Upon the divorce of their parents, children experience a wide range of emotional reactions, including sadness, anger, loneliness, depression (which frequently lasts into later phases of life), heightened anxiety, worry, lower life satisfaction, lower self-esteem and self-confidence, fear, yearning, rejection, conflicting loyalties, and a sense of fault for their parents’ problems. An analysis by David Popenoe of the National Survey of Children found that divorce was associated with a higher incidence of several mental health problems in children: depression; withdrawal from friends and family; aggressive, impulsive, or hyperactive behavior; and either behaving disruptively or withdrawing from participation in the classroom. Parental divorce may also contribute to the development of mood disorders, bipolar I disorder, dysthymia (mild chronic depression), depression, and post-traumatic stress disorder.
When children experience parental divorce before age five, they are particularly vulnerable to emotional conflicts at the time of their parents’ separation. They will frequently cling to their parents and “regress” to bedwetting and other behaviors more characteristic of younger children. Older children, rather than clinging, frequently withdraw from home life and seek intimacy elsewhere. If divorce occurs while the children are teenagers (12 to 15 years old), they tend to react in one of two very different ways: by attempting to avoid growing up or by attempting to “speed through” adolescence. Early sexual activity, substance abuse or dependence, hostile behavior, and depression are all more likely to occur following divorce. These reactions are most likely if the parents divorced prior to age five, slightly less so if they divorce after age 10, and seemingly least of all during the five- to 10-year-old phase.

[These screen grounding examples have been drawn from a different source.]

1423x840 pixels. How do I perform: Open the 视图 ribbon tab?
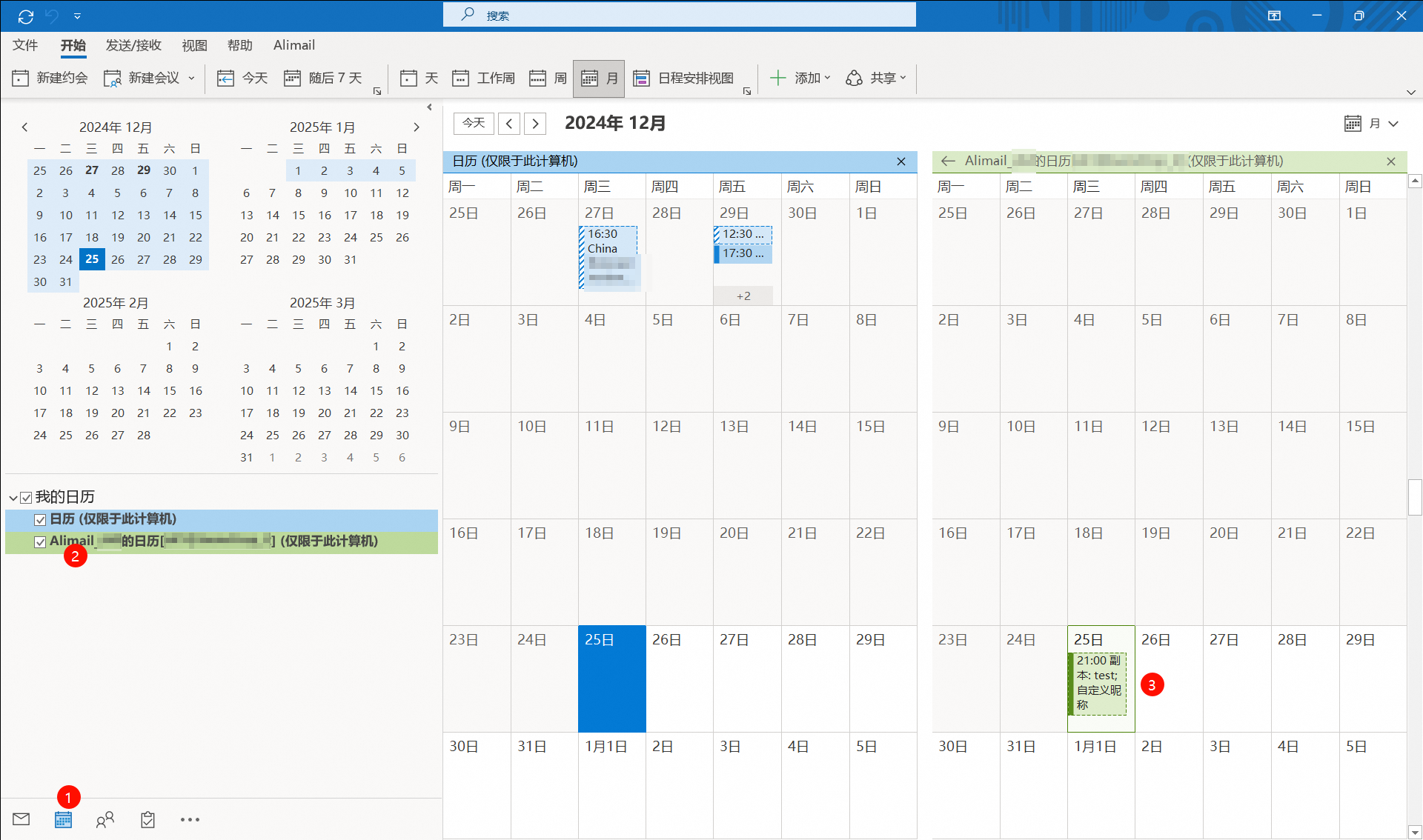tap(194, 45)
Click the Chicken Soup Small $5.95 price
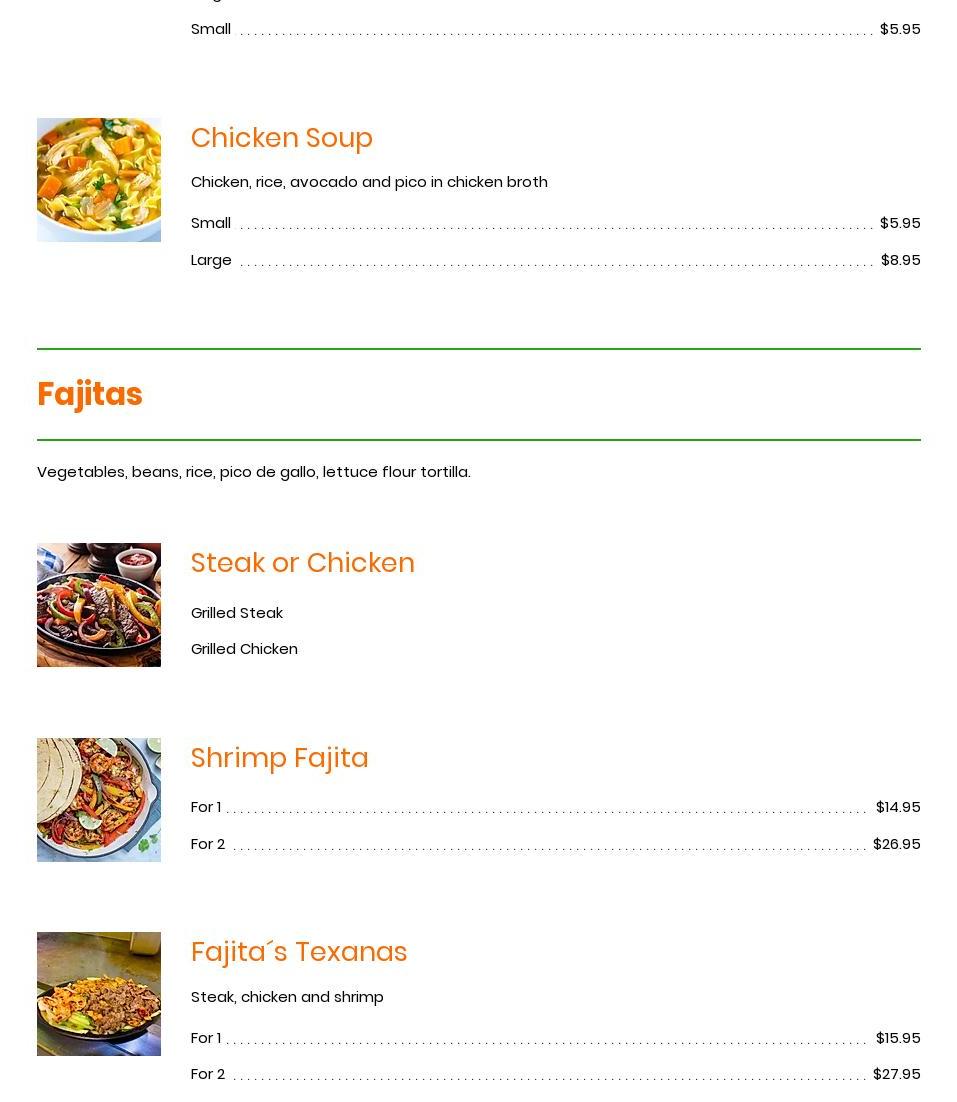Viewport: 957px width, 1102px height. point(899,223)
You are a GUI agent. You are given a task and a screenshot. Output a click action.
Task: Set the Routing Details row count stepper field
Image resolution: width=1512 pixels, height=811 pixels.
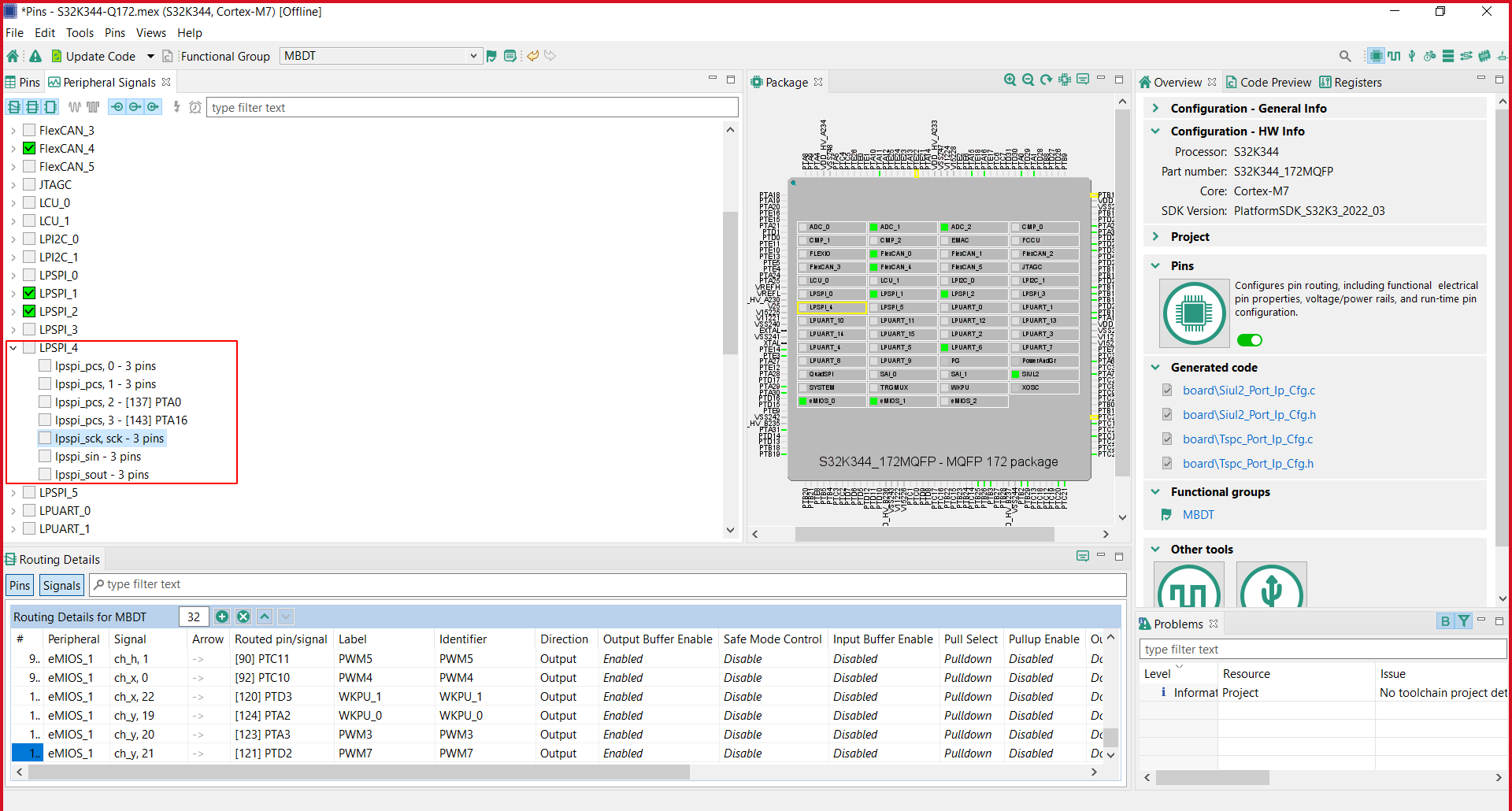pyautogui.click(x=194, y=617)

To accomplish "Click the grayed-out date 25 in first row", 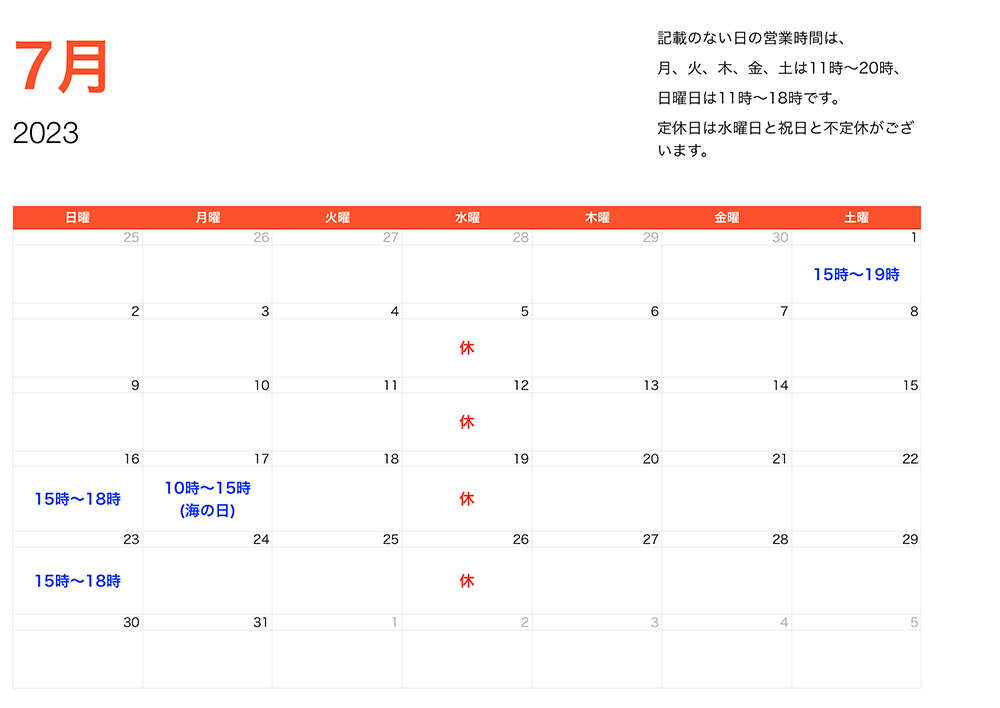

Divorce is related to increased depression and anxiety for both boys and girls of all ages. However, boys find parental divorce more emotionally disturbing than girls do, and “boys with divorced parents tended to be more depressed than those from two-parent families regardless of the psychological adjustment, level of conflict, or quality of parenting manifested by their parents.
Psychological problems are less severe for those whose pre-divorce families were high-conflict families. According to Paul Amato of the Department of Sociology at Pennsylvania State University, child and adult well-being may actually improve after the end of an extremely conflicted marriage.